Text to read:
* BEGIN *

Now we are going to work out the bootstrapped variances for each metric

#bootstrapped variances
bootstrap_varsafl <- resamp_resultsafl %>%
  group_by(player_id) %>% 
  summarise(player_id = player_id[1],
            season = season[1],
            player_team = player_team[1],
            var.marks = var(marks),
            var.clearances = var(clearances))

Step 8: Calculating the numerator

To calculate the numerator we use this equation mean[(Xspm - Xpm)^2 - BV[Xspm]], which we have every calculated every metric we need.

#Calculating the numerator for Marks
smn.marks <-  (sqXspm_Xpm$sq.marks - bootstrap_varsafl$var.marks)

## Warning in sqXspm_Xpm$sq.marks - bootstrap_varsafl$var.marks: longer object
## length is not a multiple of shorter object length

#Need to average the numerator
smn.marks <- mean(smn.marks)

#Calculating the numerator for Clearances
smn.clearances <-  (sqXspm_Xpm$sq.clearances - bootstrap_varsafl$var.clearances)

## Warning in sqXspm_Xpm$sq.clearances - bootstrap_varsafl$var.clearances: longer
## object length is not a multiple of shorter object length

#Need to average the numerator
smn.clearances <- mean(smn.clearances)

Step 9: Calculating the Dominator

Part A:

For Part A we need to calculate the metric X.m which is the average over all players and seasons

#Calculating X.m 
X.m <- afl_data %>% 
  summarise(marks = mean(marks),
            clearances = mean(clearances))

* END *

Problem 1: Please sum up the bootstrap tutorial in two sentences.
Problem 2: In the bootstrap tutorial, which column are the resampled results grouped by before the variances are calculated?
Problem 3:
Decide whether each statement agrees with the bootstrap tutorial, answering yes or no and quoting the words that settle it.
(a) The numerator for marks is averaged with the mean function.
(b) X.m is calculated separately for each season.
(c) Subtracting the bootstrapped variance of marks produces no warning.

Data listing:
* BEGIN *

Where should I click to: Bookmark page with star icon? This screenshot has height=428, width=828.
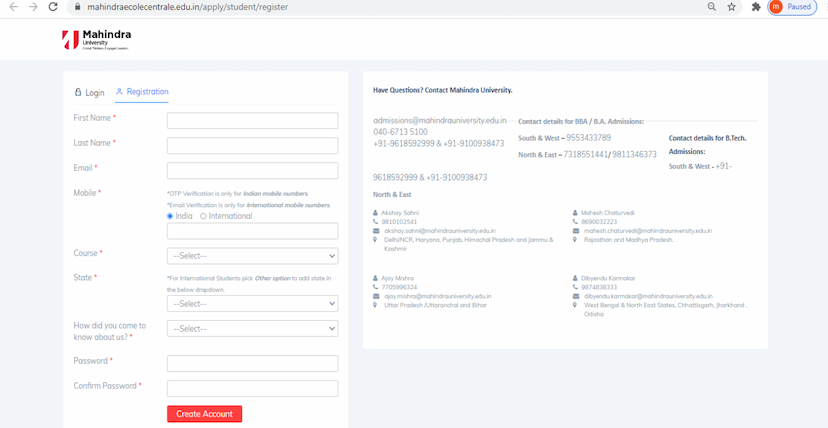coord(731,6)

* END *
* BEGIN *

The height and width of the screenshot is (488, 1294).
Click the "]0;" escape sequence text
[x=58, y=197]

* END *

Written solution 1: The bootstrap tutorial computes bootstrapped variances of marks and clearances for each player. It then calculates the numerator for each metric by subtracting those variances from squared differences and averaging the result, and it begins Step 9 by computing X.m, the average of marks and clearances over all players and seasons.

Written solution 2: player_id

Written solution 3:
(a) Yes: "smn.marks <- mean(smn.marks)"
(b) No: "the average over all players and seasons"
(c) No: "Warning in sqXspm_Xpm$sq.marks - bootstrap_varsafl$var.marks"